La teología de la Diosa enseña que el origen de todo cuanto existe no fue una explosión, ni una imposición de voluntad ajena, sino un acto supremo de amor gestante. La totalidad del Cosmos procede de un ritual originario de fecundación divina en el cual la Diosa, asumiendo Su forma alada, depositó el Huevo del mundo en las profundidades del abismo y lo sostuvo con Su respiración.
Este acto inaugural constituye la primera liturgia del universo, y en él se revelan los tres elementos fundamentales de toda creación: el gesto, el lugar y el aliento.
En las cosmogonías matriciales, la Diosa adopta forma de Ave para manifestar su función creadora. El vuelo, símbolo de lo invisible en movimiento, une lo alto y lo profundo, lo eterno y lo temporal. Al convertirse en Pájaro, la Diosa desciende al plano de lo manifestable, pero conserva Su naturaleza divina.
No se trata de un disfraz mitológico, sino de una epifanía ontológica: el Ave no representa a la Diosa, es la Diosa en acto creador. Su descenso al abismo no es una caída, sino un acto de voluntad: llevar el germen de la vida al seno de lo informe.
El Huevo no fue puesto en un trono ni en un firmamento ya creado, sino en el abismo primigenio, lugar sin forma ni medida, símbolo del no-ser, del Caos previo a la organización sagrada. Pero este abismo no es enemigo ni obstáculo, sino útero profundo, oscuro, potencialmente fértil.
La Diosa reconoce en el abismo una matriz virgen. Al depositar en él el Huevo, lo consagra como altar de gestación, como espacio donde el tiempo, la materia y el alma comenzarán a latir.
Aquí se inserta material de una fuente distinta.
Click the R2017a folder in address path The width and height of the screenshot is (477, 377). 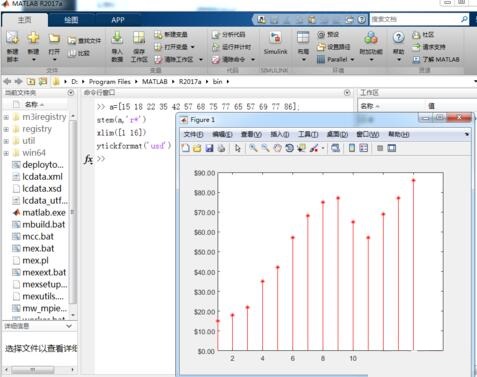(x=190, y=82)
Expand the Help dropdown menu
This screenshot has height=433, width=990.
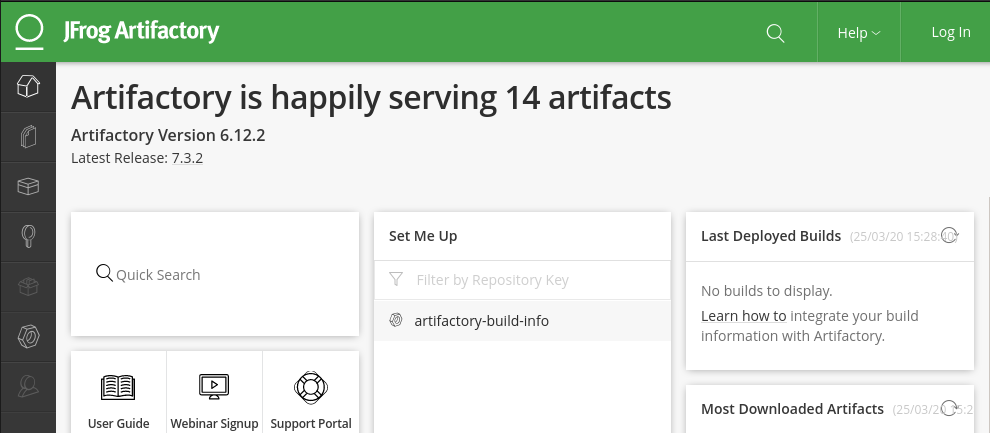pyautogui.click(x=858, y=33)
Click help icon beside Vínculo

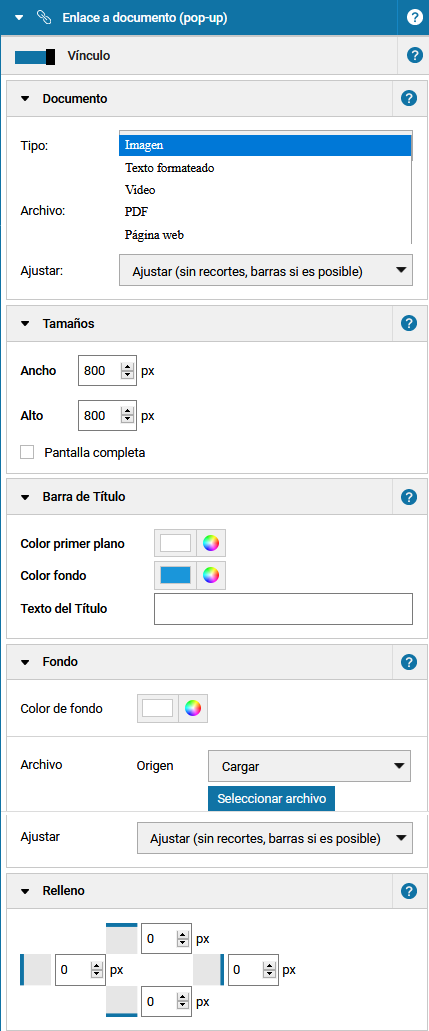415,55
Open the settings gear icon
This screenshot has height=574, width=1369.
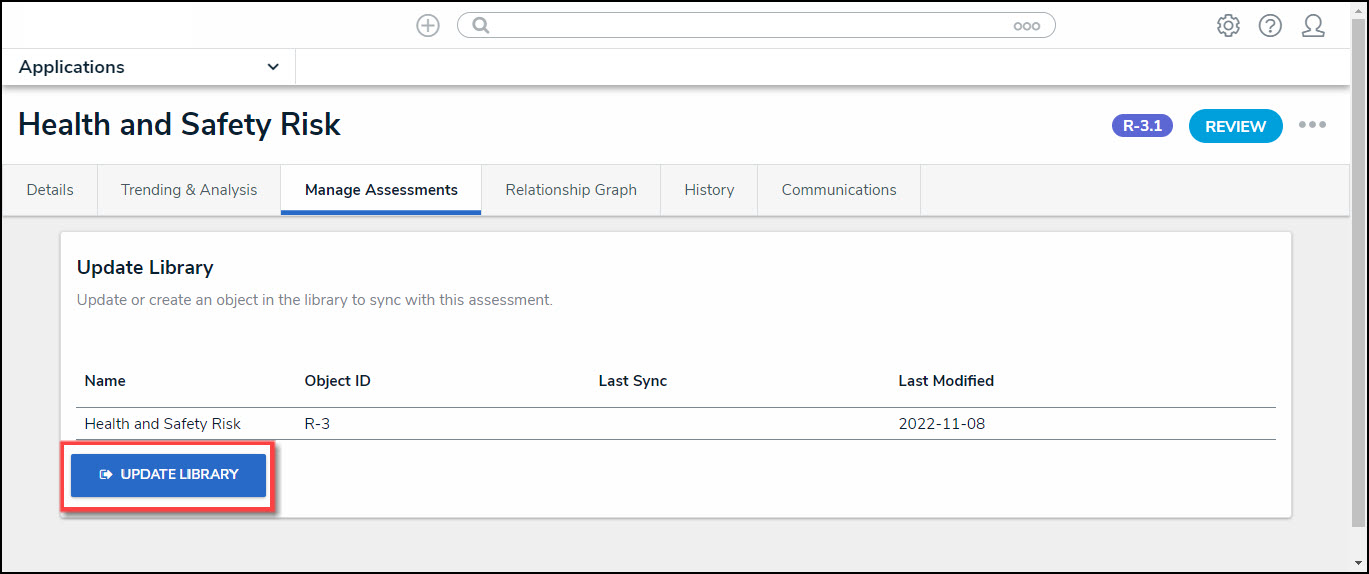(1228, 26)
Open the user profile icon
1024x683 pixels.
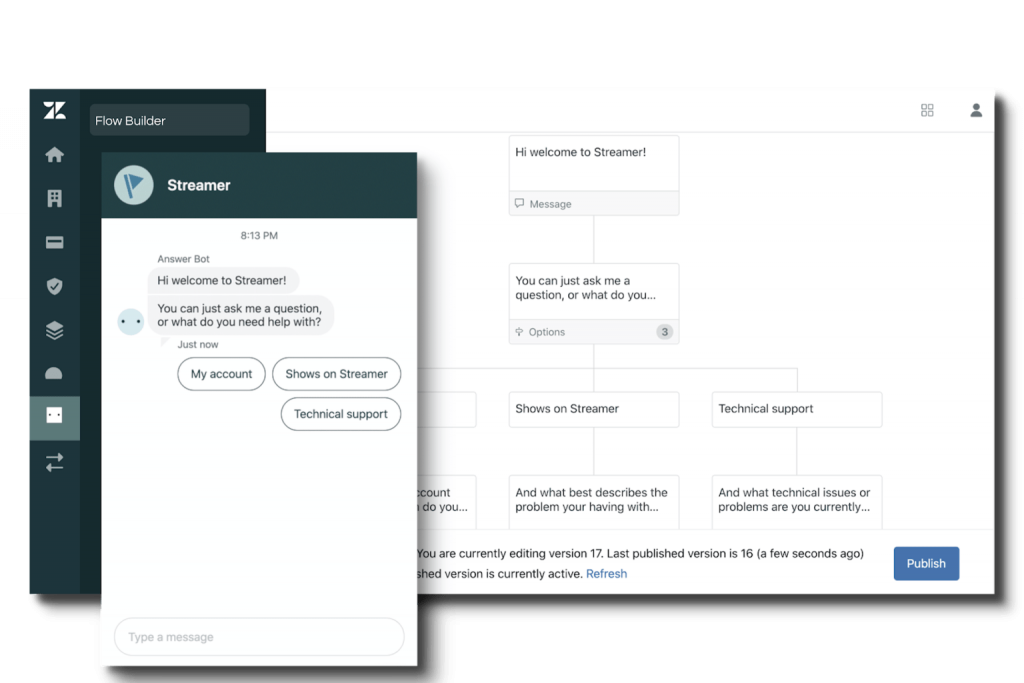pyautogui.click(x=976, y=110)
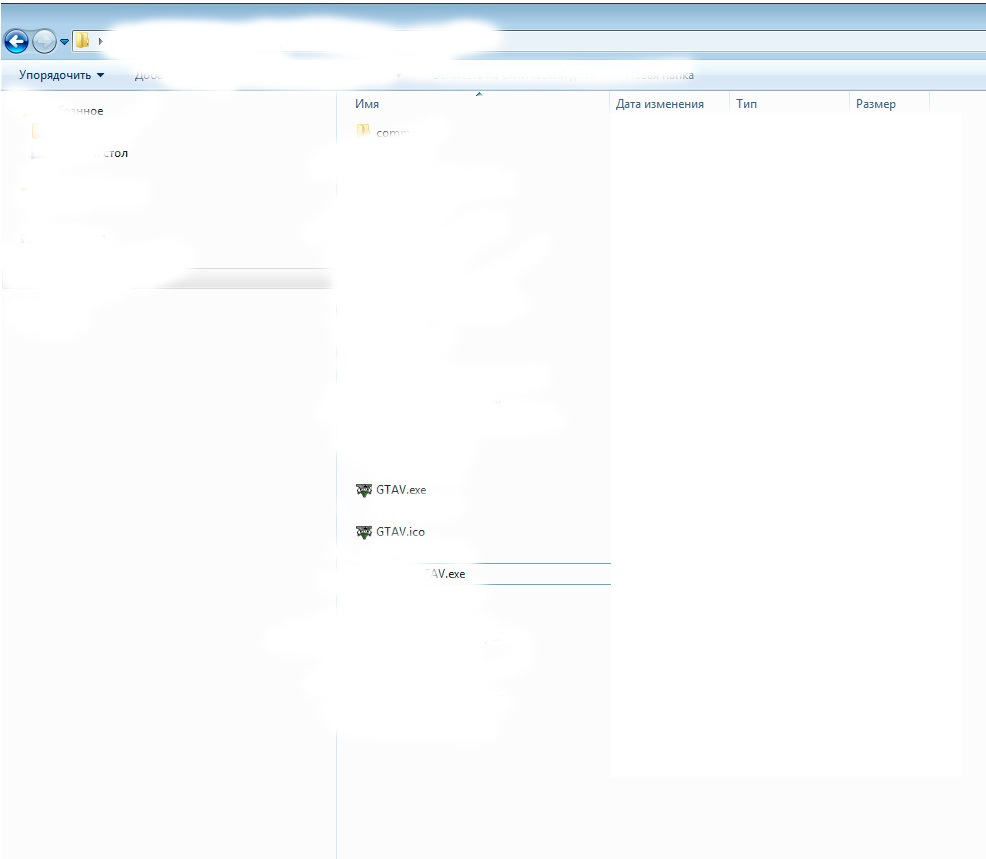Open the recent locations dropdown arrow
Image resolution: width=986 pixels, height=859 pixels.
pyautogui.click(x=64, y=42)
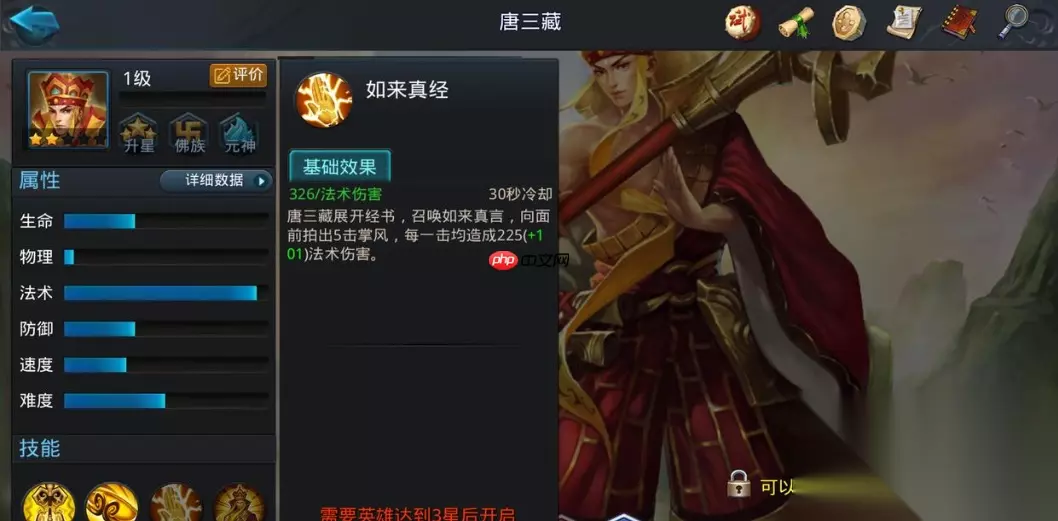Choose the golden headband skill icon
The width and height of the screenshot is (1058, 521).
click(111, 503)
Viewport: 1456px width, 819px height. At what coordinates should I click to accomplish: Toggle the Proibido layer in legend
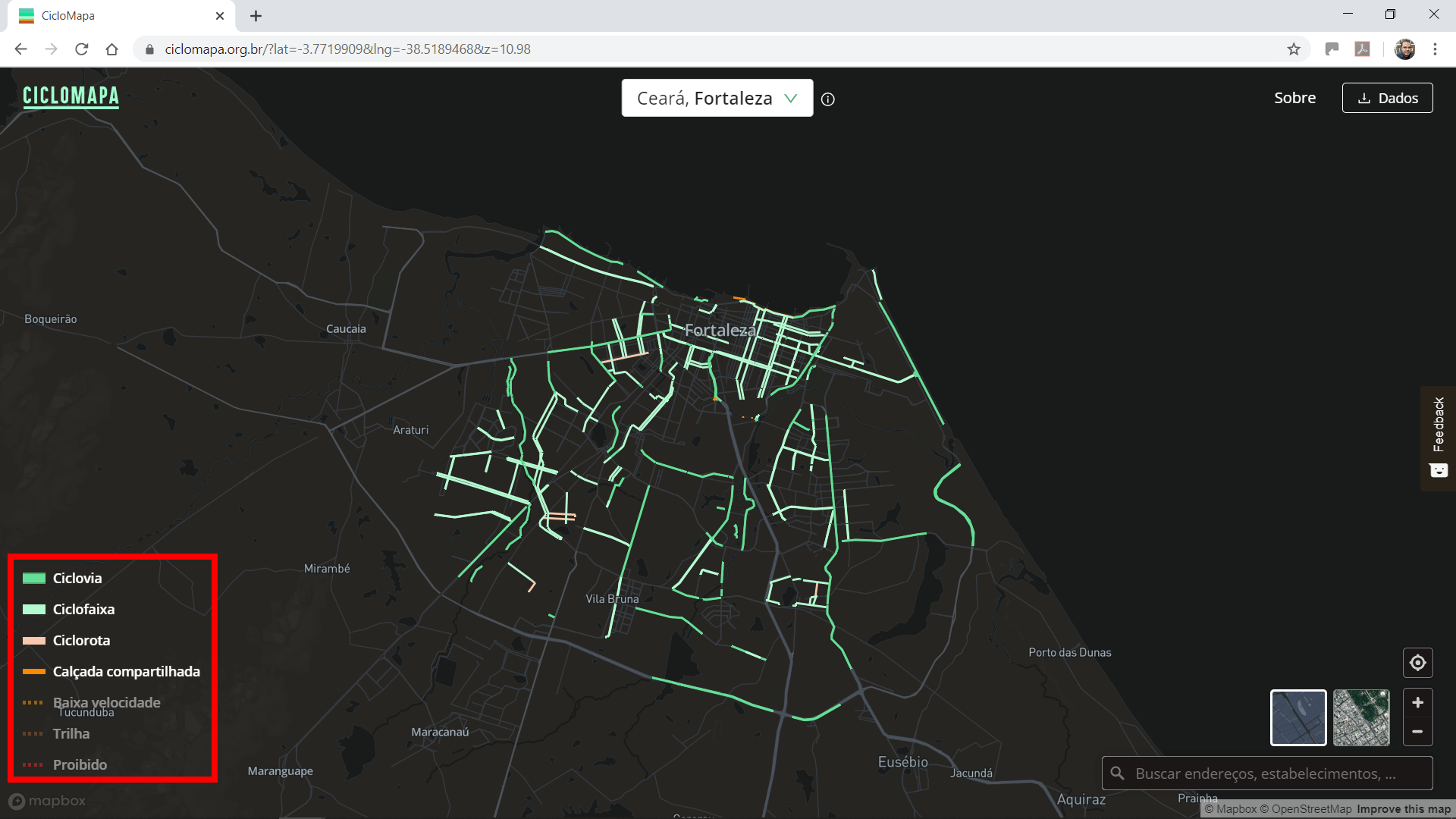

El abismo deviene así el primer templo, la primera cueva sagrada, el recinto de incubación cósmica.
La Diosa no abandona el Huevo. Lo deposita, pero no se aleja. Lo calienta con Su aliento sagrado, gesto que une cuidado, sabiduría y permanencia. En el aliento está el espíritu, el ritmo, la intención. No hay creación sin calor, sin aliento, sin presencia envolvente.
Este aliento no es solo físico: es la vibración del Verbo no dicho, la melodía del orden, la respiración de la eternidad. En el calor de ese soplo, las dimensiones del mundo comienzan a organizarse, las almas a perfilarse, los ciclos a nacer.
Por ello, todo lo que existe ha sido calentado por el aliento divino: cada piedra, cada estrella, cada criatura. Nada fue creado sin haber pasado por el soplo de la Diosa.